The people who read about a “sequel” and angrily raised their voices to express their distaste for a play no one has yet seen—not even its creators—might be shocked to learn that the members of Universes don’t hate West Side Story. Mildred owns a vinyl recording of the 1984 version with the voices of José Carreras and Kiri Te Kanawa—a historic document, because it was the first time composer Leonard Bernstein conducted the piece. And Steven grew up watching the film on television, and told me, “I remember thinking the combination of the music and seeing communities in the streets was incredible.” He even bought a novelization of the musical, which he described as a “precious” belonging.
But rather than paying homage to, adapting, or messing with West Side Story, what Universes is doing is using it as a reference point. Love it or hate it, the musical is a referent for how Americans view Puerto Ricans (who are in fact Americans too) and for how the country responds to immigrants more broadly. In all their work, Universes has made a point not to worship idols, but instead to show different dimensions of what people can be. In their piece Party People, for instance, which is centered on the Black Panther Party and the Young Lords, Universes knew they couldn’t take sides or include every story they wanted to tell. So instead they created composite characters who shared facts and experiences from real-life subjects, with stories Universes have accumulated throughout their lives. This approach to storytelling often leads to the unlikely meeting of the specific and universal. Panthers would see Party People and say, “Oh, this is me!” Sapp said, only to then realize, “Wait, that’s so-and-so’s story!”

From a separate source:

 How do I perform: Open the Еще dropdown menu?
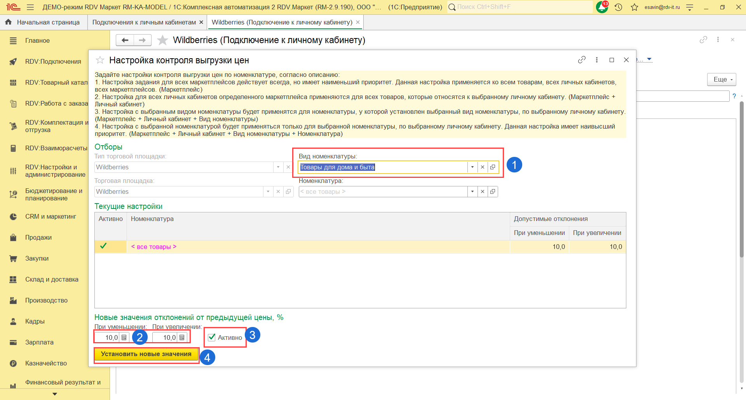722,79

“From the beginning we’ve surrounded ourselves with community,” explained Mildred, “through community building and feeding.” They create collectively, with every member of the company invited to bring their stories. “We become guests in their houses,” she said. The two recalled how, while they were creating their first piece as Universes, The Ride, they spotted a woman standing in the rain as they drove across Major Deegan Expressway. They turned to each other in sync, as if to say, “Did you see that?” and then they invited their collaborators to imagine stories about the stranger.
It’s no surprise that many of their collaborators call them Mom and Dad—“not always for good reasons,” said Sapp with a laugh. The two have always made it their mission to create welcoming environments, whether it’s through The POINT Community Development Corporation (which they built from scratch in order to establish a place for artists like themselves to grow and experiment) or through their theatre work, which are infused with an inexplicably inviting energy. When I saw Party People, after the 2016 election, it turned my mood from mournful to exhilarated.
One might think of the work of Universes as a mantelpiece where Steven, Mildred, and other core members (William “Ninja” Ruiz, Gamal Abden Chasten) display their collective memories, like photographs that tell not only their story, but that of the people who came before them, their ancestors, and those yet to come. When Maria eventually comes out, it will be yet another reminder of how a love story that started three decades ago has led to the creation of a family.
Jose Solís (he/him) is a frequent contributor to this magazine.